「とりあえず俺に愛されとけば?」
「見てこれ!」
「なに?“カスミソウの花言葉”」
香澄に見せられたスマホの画面に表示された文字を読み上げる。あ、なるほどそういうことかと理解した。
「“カスミソウの花言葉、無垢の愛、感謝、幸福”」
「誰かあたしに“カスミソウの花言葉って知ってる?”って聞いてくれる男はいないの!?」
「なにそれ」
そんな人、そうそういないよ。と香澄の言葉に笑いつつ佐倉さんの言葉を思い返した。
“昔となにも変わってない。そういうところが昔から好きだったのかもな”
“なんでもない。もっと早く来なかった、俺が悪いんだ”
いったい、どういう意味?
「なずな、やっぱり佐倉さんを振ったこと後悔してる?」
ぼーっとする私に、さきほどまでふざけていた香澄が真剣な口調で、気にかけるように問いかける。
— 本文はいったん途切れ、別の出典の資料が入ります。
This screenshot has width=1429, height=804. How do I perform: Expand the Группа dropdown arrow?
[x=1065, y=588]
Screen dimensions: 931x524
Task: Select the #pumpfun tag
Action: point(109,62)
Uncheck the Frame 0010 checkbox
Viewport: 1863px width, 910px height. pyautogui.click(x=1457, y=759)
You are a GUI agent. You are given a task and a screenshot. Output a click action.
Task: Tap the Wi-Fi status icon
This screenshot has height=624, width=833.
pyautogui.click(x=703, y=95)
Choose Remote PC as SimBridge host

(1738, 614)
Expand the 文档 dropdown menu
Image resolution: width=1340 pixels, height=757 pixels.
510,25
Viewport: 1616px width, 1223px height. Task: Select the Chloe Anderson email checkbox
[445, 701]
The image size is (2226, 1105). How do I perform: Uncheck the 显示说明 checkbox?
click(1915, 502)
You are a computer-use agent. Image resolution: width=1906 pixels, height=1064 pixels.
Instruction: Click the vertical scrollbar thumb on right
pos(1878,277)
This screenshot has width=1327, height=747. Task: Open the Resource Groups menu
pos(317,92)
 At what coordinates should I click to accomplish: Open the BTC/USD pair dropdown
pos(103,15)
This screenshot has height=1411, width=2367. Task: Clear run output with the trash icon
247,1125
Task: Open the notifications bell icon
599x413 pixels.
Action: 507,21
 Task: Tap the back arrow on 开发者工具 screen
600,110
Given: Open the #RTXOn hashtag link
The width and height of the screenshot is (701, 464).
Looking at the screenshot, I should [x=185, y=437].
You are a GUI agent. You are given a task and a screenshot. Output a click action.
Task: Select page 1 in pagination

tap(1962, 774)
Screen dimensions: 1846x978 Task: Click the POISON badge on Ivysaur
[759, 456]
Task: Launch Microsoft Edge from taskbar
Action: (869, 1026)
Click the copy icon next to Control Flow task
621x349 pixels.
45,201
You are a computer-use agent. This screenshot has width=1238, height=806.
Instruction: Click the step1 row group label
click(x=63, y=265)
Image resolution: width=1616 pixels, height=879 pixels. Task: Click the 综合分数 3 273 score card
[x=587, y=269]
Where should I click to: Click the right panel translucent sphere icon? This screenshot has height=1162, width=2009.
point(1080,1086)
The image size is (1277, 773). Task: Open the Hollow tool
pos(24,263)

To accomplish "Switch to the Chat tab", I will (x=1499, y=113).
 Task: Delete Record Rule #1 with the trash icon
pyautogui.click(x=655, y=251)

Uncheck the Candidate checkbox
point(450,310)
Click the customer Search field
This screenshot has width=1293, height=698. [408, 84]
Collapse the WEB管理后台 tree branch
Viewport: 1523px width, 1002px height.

私が心配させるような顔をしてしまっていたんだと反省した。
「そうじゃないんだけど、なんか分からないことが多すぎて」
「そっか、なずなは佐倉さんのこと覚えてなかったんだもんね」
「うん」
「そんなしんみりしないでよ!てか思い出してほしいなら佐倉さんも、いつ会っててとか言ってくるでしょ!それを言わないってことは、その程度なんじゃないの!?」
「うん……」
「あれ、でもなずなの名前から香水作るくらいだし、好きって言うのは本当なの?あれ……?」
私を励まそうとしてくれて、私と同じループに陥る香澄。本当に香澄の言うとおりで。